Filed from Jost Van Dyke,  British Virgin Islands

18  26. 0  N     64  45.0  W

March 6, 2006

Photo:  Leaving English Harbor, Antigua

    We left English Harbor on February 7, 2006, at sunset prepared for an overnight sail to St. Martin.  The weather was beautiful when we left, but we knew that we would run into squalls and fairly large waves as we crossed the open waters between the islands.  We had a light supper of soup and crackers and prepared for what might be a bit of a rough passage.

Photo:  Soup for supper

    As predicted, after the sun went down for the night, the wind piped up to 26 knots and large rolling waves from the east appeared.  During the night, the weather turned quite cool, and as we passed St. Kitts and Nevus on our port side, we went through lots of showers with high winds.  Our autohelm gave up, the control panel heating up to an alarming degree;  so, once again, we put "Otto" to bed and deployed trusty old "Bob". 

    We passed St. Barts on our starboard midmorning and sailed on to St. Maarten.  We could see the busy harbor of Philipsburg on the Dutch side of St. Maarten, with all the cruise ships lined up around the harbor.

Photo:  Cruise ships in the harbor at Philipsburg, St. Maarten 

    At 2:45 pm, we pulled into the anchorage at Marigot Bay on the French side of the island of St. Martin.  Marigot Bay is a huge bay with good holding and with room for hundreds of boats to anchor safely out of the range of ferries and cruise ships.  While there are plenty of duty-free shops, boutiques, outdoor markets and great restaurants, most of the night-life and casinos are in Philipsburg.  Marigot Bay is quieter, but quaint and pretty.

Photo:  The anchorage at Marigot Bay

    We only stayed in Marigot Bay for two days.  But during that time, we walked through the town, did some shopping and picked up some items at a French grocery store.  

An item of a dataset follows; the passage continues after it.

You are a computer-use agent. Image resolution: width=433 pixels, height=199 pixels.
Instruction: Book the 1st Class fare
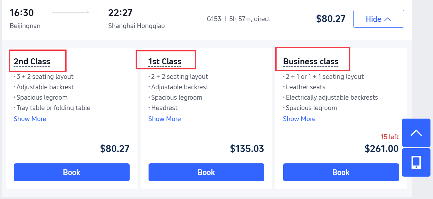206,172
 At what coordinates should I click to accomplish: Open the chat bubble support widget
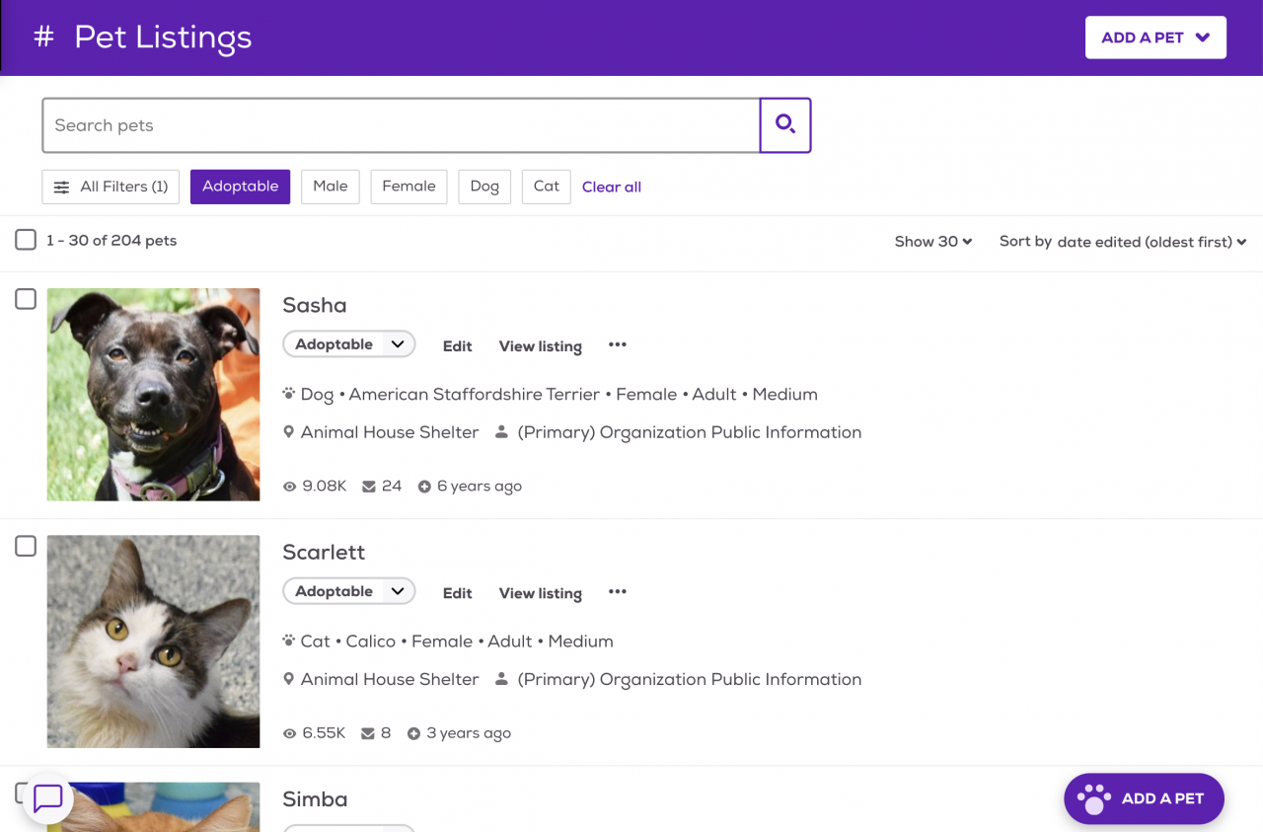click(x=48, y=797)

Photo:  Tom on the dinghy landing in Marigot Bay

Photo:  Peg ready to check out the outdoor market in St. Martin

Photo:  Tom samples the old-fashioned, churned ice cream -  and found it good!

Photos:  Some street scenes in St. Martin

    After spending a lot of time this past month or so eating crackers and soup due to our mal-de-mer inducing passages, we treated ourselves to a meal at a French restaurant, La Gaiac, where we sat at a table overlooking the waterfront.  The meal was outstanding.  We started with a duck and mango pate with crisp-baked French bread.  Tom then had a cold, spicy plantain soup followed by a filet mignon with sauteed mushrooms. Peg had a salad followed by a grilled sea bream with caviar sauce.  The chef then sent a pineapple-coconut souffle that was so delicate and subtle.  Tom felt the need have a chocolate torte with ice cream.  When we treat ourselves, we TREAT ourselves.  The food was out of this world (the tab was also pretty far out).  And we're going to put off having our cholesteral checked for a while.

    We left the next evening at sunset;  destination: the Virgin Islands.  We had an almost perfect full moon and finally were sailing with the wind and waves on our quarter.  We had fairly large waves, and as we sailed across the open waters in the Anegada Passage, the wind was 20 to 25 knots, but it was so much more comfortable than the close-hauled sailing that characterized our trip from Venezuela.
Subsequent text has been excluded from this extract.